Half of today's class was spent explaining how to blog and the other half was spent outside looking at the pond. For most science teachers up against the MCAS deadline this would sound a huge waste of time but I do not. So much more of our information is coming across the internet than through other media I believe it is important for the students to not just learn how to use the media but to become adept at it. I chose blogging because writing your thoughts is instructive for understanding about what you understand.

To introduce the assignment, I needed to define for the students what a blog is, how to sign up and post on the class blog, how to insert links to the text, how to embed videos, what a category is, and what tags are and how to use them.

Wanting to give them a model, I posted an initial post about pruning wisteria bushes. Then I looked at the blogging rubric I planned on giving the students and realized my model would not be much of an exemplar, so I tried to add a bit more.

Their first blog assignment is as follows:
Blog #1: How do organisms affect one another’s survival?

Walk around your yard or neighborhood. Notice all the types of organisms, including plants, humans, insects, and so on. Diagram how the organisms interact with one another. Jot your ideas about the following on a piece of paper. Which organisms provide energy or nutrients to the others? What would you expect to happen if all the plants died? What about if one other organism died? Why is it difficult to make accurate predictions about changes in communities of organisms. Once you have jotted your ideas on paper, then go to the computer and add your post to our class blog.

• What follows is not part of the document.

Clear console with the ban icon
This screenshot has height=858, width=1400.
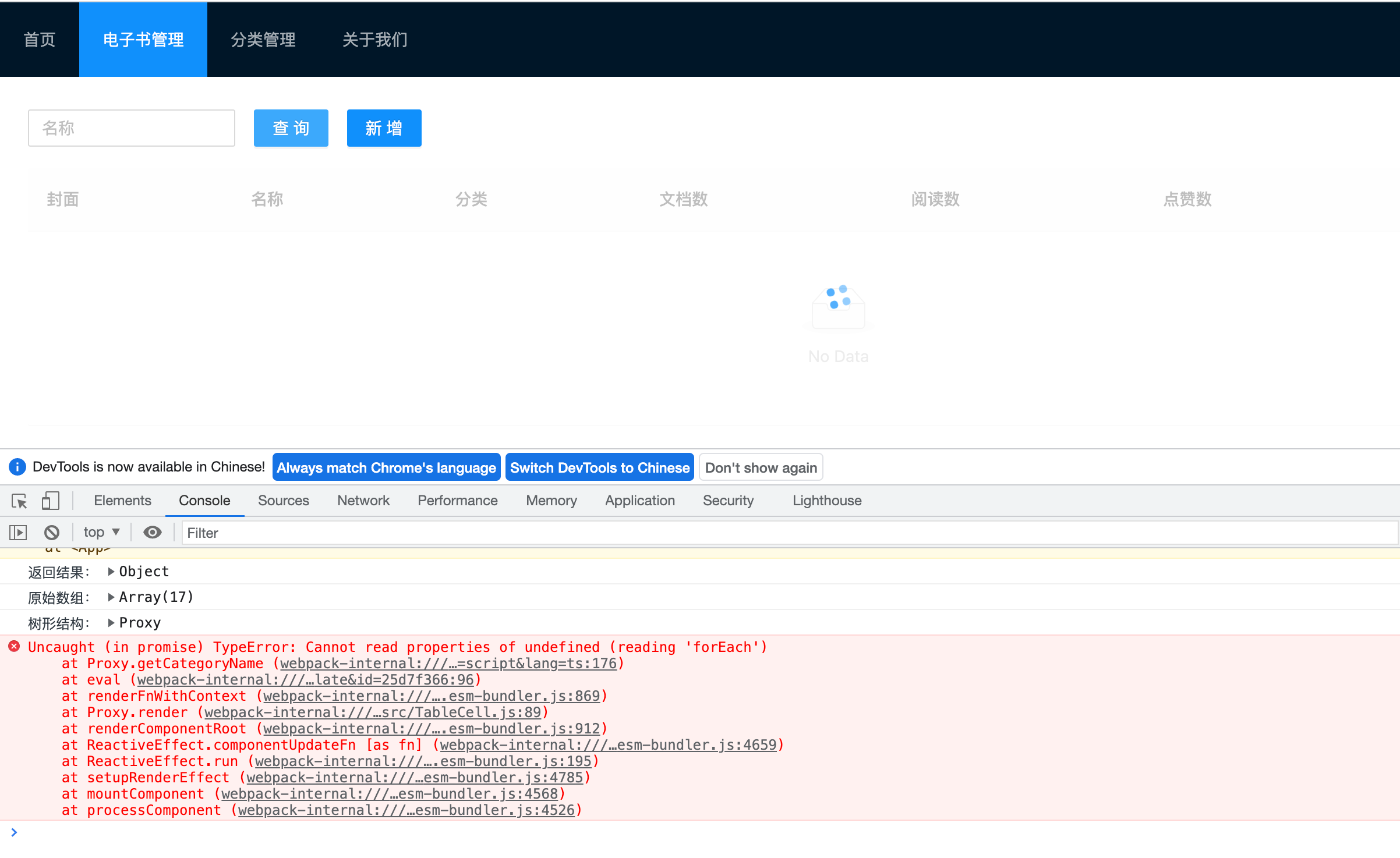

We then went outside of the school building and took a walk around the pond. The pond was looking, in my mind but not the students', spectacular. The students saw a pond with dead and living algae and duckweed on it. When I made them all stop and started pointing out things to them they were quite amazed. "Look at all the fish in there! I didn't think fish could live in that!" So then I pointed out the fish nests, the frogs, the cattails sprouting, the horsetail rush, the turtle in the mud, the dragonflies, the spiderwebs, and so much, much more. It was a wonderful 15 to 20 minutes outdoors on a gorgeous day.  I hope they take time to OBSERVE and ask questions about what they see, and to present those observations and thoughts to the blog readers. I wish I were a better writer and could give them a more interesting example as a model.